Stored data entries
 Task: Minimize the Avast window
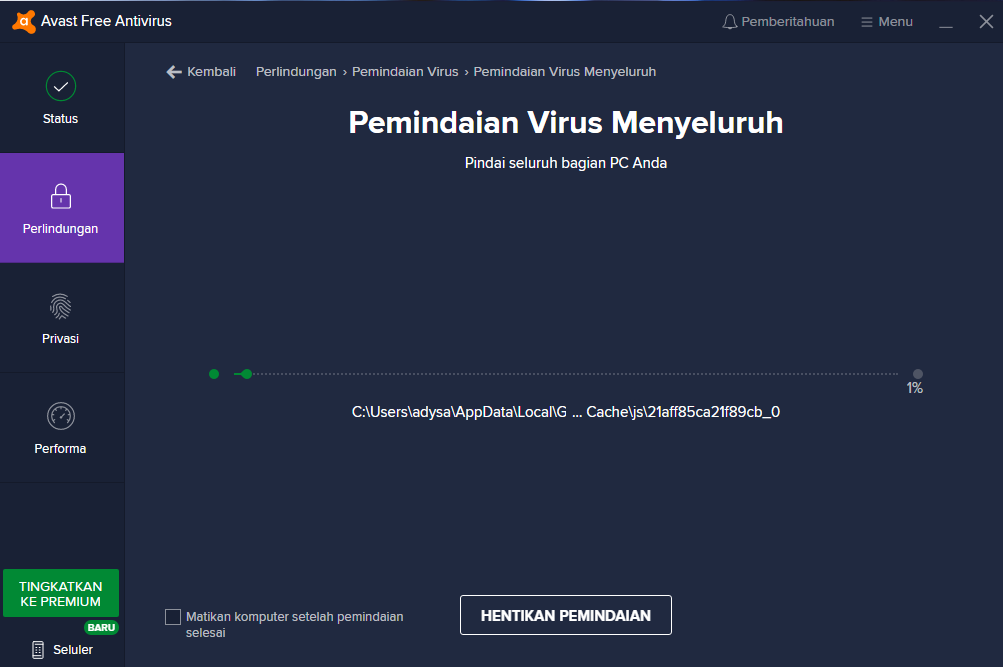(946, 22)
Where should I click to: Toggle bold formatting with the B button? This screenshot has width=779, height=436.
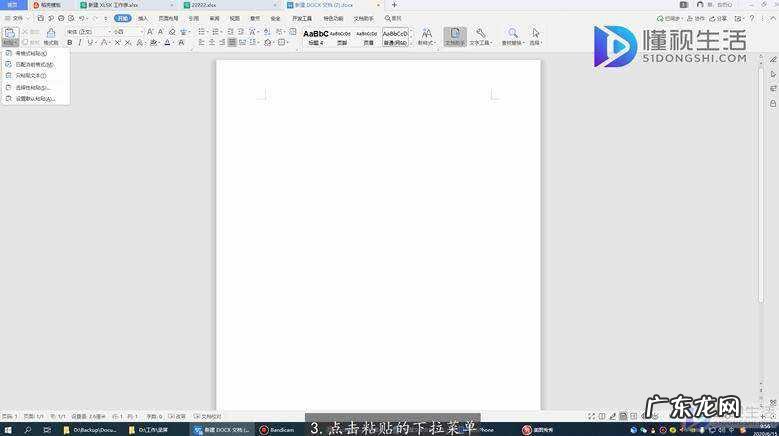click(x=69, y=43)
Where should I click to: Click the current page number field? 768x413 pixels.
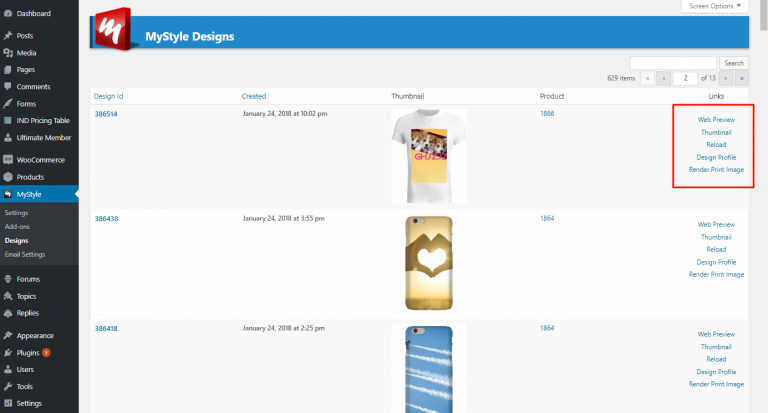click(x=685, y=77)
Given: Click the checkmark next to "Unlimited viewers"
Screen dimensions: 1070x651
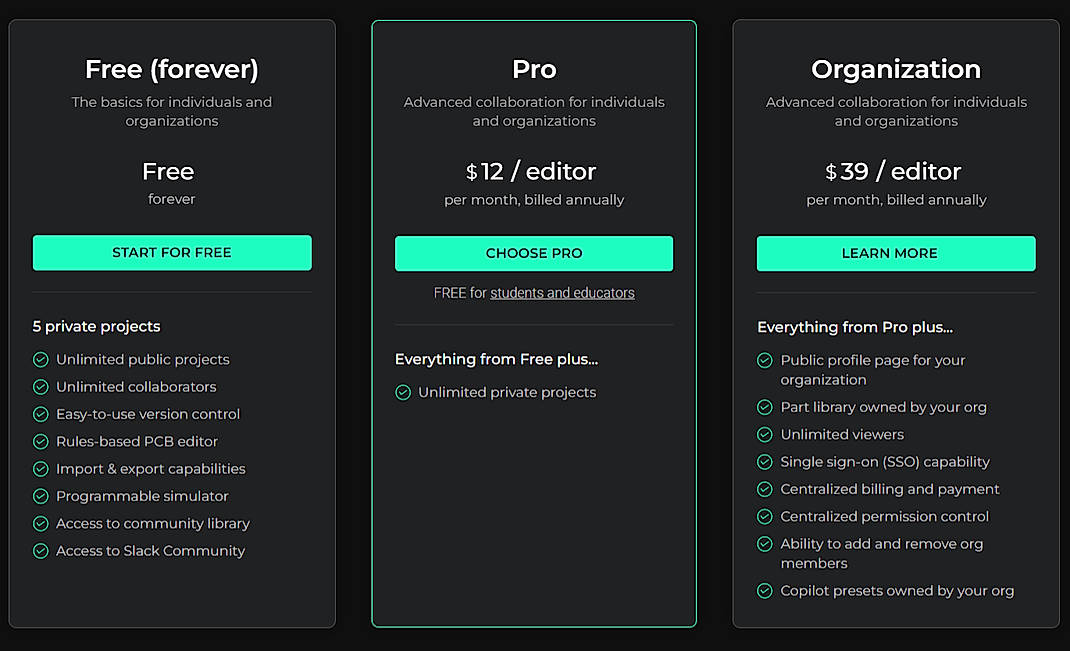Looking at the screenshot, I should tap(765, 434).
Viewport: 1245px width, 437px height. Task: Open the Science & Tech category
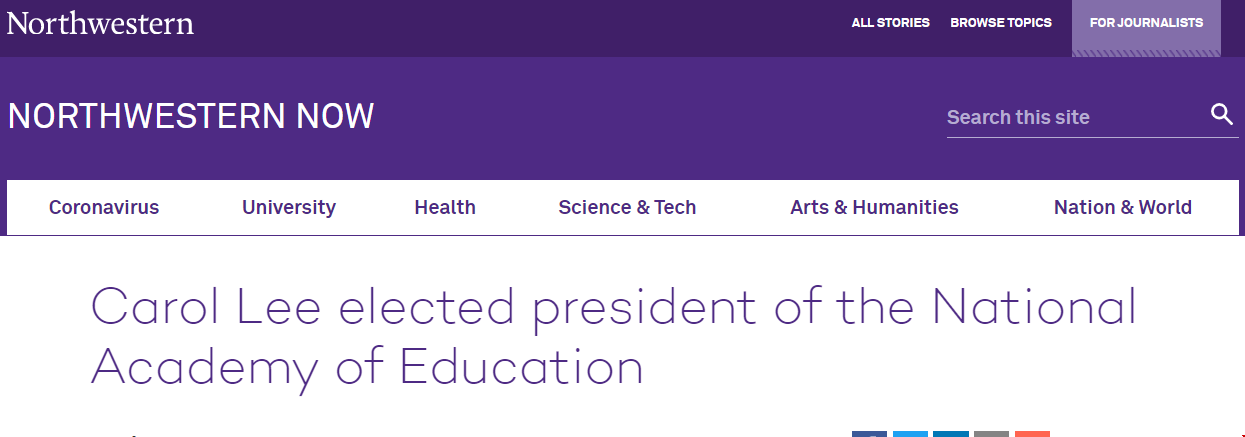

→ Description of the task: Set down, word for word, only the lines running from the line with "Screen dimensions: 1070x651" through the final line of the entries above, omitting all pictures.

→ Expected answer:
Screen dimensions: 1070x651
Looking at the screenshot, I should tap(765, 434).
Viewport: 1245px width, 437px height. Task: Open the Science & Tech category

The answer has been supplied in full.